Ben Franklin is frequently quoted as having said “Beer is proof that God loves us and wants us to be happy.” Let’s extend a bit further the use of consumer goods as a tool for fathoming the inscrutable motives of the omnipotent: the cable company DVR is proof that Comcast hates you.
Charles and I have had a lot of audiovisual excitement over the past few months; the Comcast DVR was a low point. You might think that the “last” and “exit” buttons would each behave in a consistent manner regardless whether you’re in the “On Demand” or “Settings” menus, but you’d be wrong. You might think that a device aimed at people who’ve just blown a lot of money on a fancy new TV wouldn’t employ a bargain basement upconverter that leaves everything rife with MPEG artifacts, but you’d be wrong. You might think that you wouldn’t have to look at advertisements every time you try to search a schedule of shows you’ve already paid for, but — wait, how naive are you?

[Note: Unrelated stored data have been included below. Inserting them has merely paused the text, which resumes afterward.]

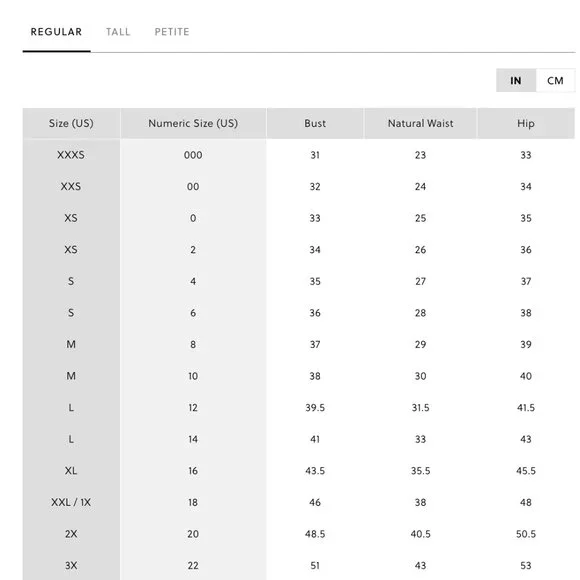Switch to the PETITE size tab
Image resolution: width=580 pixels, height=580 pixels.
click(x=172, y=32)
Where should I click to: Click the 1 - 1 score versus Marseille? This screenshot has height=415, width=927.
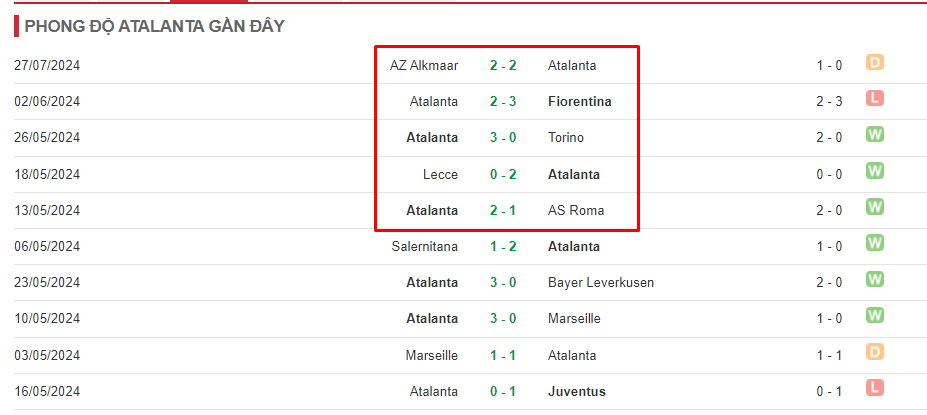click(503, 355)
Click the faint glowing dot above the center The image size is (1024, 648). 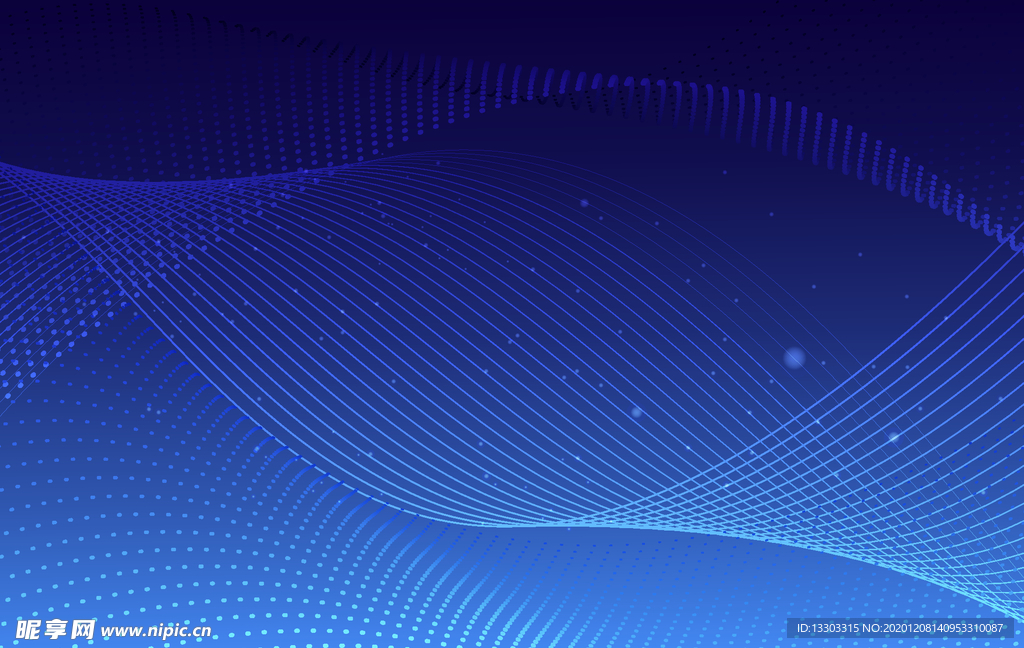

A few weeks ago Jason let me know that Woot was offering a great deal on refurbished Tivo HDs and I jumped on it. Yesterday Comcast sent a guy over to install the requisite cable card, and I’ve been happily BOOPing and BABOOPing since. Man, is it great. Yeah, it’s a little more sluggish than the DirecTivo we used to have. But it’s comforting just the same. And, crucially, I no longer feel like a malevolent machine intelligence is sitting under my TV, whiling away its endless sentence in Ikea prison by subjecting me to subtle psychological torture. THERE ARE FOUR (front panel) LIGHTS!
Oh man. If you hear of anything like this again, let me know. I’m cringing at the idea of giving up my beloved TiVo for the Flophouse’s Comcast monstrosity.
Will do — you might want to consider installing the Woot widget, though (and Growl, naturally). They have deals on Tivos pretty regularly, I believe. I got mine for $180.